--- Begin EXCERPT PROVIDED ---

Valige vasakul üks märksõnadest ...

StatisticsHypothesis Testing

Lugemise aeg: ~35 min

Hypothesis testing is a disciplined framework for adjudicating whether observed data do not support a given hypothesis.

Consider an unknown distribution from which we will observe n samples X_1, \ldots X_n.

  • We state a hypothesis H_0—called the null hypothesis—about the distribution.
  • We come up with a test statistic T, which is a function of the data X_1, \ldots X_n, for which we can evaluate the distribution of T assuming the null hypothesis.
  • We give an alternative hypothesis H_{\mathrm{a}} under which T is expected to be significantly different from its value under H_0.
  • We give a significance level \alpha (like 5% or 1%), and based on H_{\mathrm{a}} we determine a set of values for T—called the critical region—which T would be in with probability at most \alpha under the null hypothesis.

--- End EXCERPT PROVIDED ---

**REQUIRED ACTIONS**
1. Please reproduce the text on hypothesis testing word for word, in full.
2. In the records, take the stretch from the line containing "The height and width of the screenshot is (900, 1600)." through the end of the records and give it again with "icon" switched to "symbol", leaving everything else unchanged. Return only those lines.
The text on hypothesis testing and the records are unrelated material.

--- Begin SUPPLIED INFORMATION ---

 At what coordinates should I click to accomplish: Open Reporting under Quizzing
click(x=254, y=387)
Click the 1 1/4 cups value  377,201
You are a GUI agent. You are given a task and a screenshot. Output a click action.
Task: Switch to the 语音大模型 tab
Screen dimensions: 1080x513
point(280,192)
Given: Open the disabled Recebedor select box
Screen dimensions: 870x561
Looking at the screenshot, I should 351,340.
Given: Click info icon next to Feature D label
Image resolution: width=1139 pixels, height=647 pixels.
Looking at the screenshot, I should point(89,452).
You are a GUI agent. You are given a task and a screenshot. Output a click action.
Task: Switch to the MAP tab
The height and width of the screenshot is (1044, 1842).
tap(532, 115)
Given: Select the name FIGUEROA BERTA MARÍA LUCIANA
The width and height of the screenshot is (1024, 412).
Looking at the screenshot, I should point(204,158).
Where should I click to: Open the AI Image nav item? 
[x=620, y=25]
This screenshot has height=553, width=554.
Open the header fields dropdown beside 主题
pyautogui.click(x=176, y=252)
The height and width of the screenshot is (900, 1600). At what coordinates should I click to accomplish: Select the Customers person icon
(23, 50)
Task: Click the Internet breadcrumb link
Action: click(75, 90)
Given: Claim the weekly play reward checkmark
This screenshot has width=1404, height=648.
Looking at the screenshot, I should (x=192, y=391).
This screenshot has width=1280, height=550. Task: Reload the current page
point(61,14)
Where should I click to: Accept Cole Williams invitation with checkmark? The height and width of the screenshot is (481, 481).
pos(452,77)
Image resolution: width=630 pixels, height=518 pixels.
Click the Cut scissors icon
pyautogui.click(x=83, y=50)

--- End SUPPLIED INFORMATION ---

**FINAL RESULTS**
1.
Valige vasakul üks märksõnadest ...

StatisticsHypothesis Testing

Lugemise aeg: ~35 min

Hypothesis testing is a disciplined framework for adjudicating whether observed data do not support a given hypothesis.

Consider an unknown distribution from which we will observe n samples X_1, \ldots X_n.

  • We state a hypothesis H_0—called the null hypothesis—about the distribution.
  • We come up with a test statistic T, which is a function of the data X_1, \ldots X_n, for which we can evaluate the distribution of T assuming the null hypothesis.
  • We give an alternative hypothesis H_{\mathrm{a}} under which T is expected to be significantly different from its value under H_0.
  • We give a significance level \alpha (like 5% or 1%), and based on H_{\mathrm{a}} we determine a set of values for T—called the critical region—which T would be in with probability at most \alpha under the null hypothesis.

2.
The height and width of the screenshot is (900, 1600). At what coordinates should I click to accomplish: Select the Customers person symbol
(23, 50)
Task: Click the Internet breadcrumb link
Action: click(75, 90)
Given: Claim the weekly play reward checkmark
This screenshot has width=1404, height=648.
Looking at the screenshot, I should (x=192, y=391).
This screenshot has width=1280, height=550. Task: Reload the current page
point(61,14)
Where should I click to: Accept Cole Williams invitation with checkmark? The height and width of the screenshot is (481, 481).
pos(452,77)
Image resolution: width=630 pixels, height=518 pixels.
Click the Cut scissors symbol
pyautogui.click(x=83, y=50)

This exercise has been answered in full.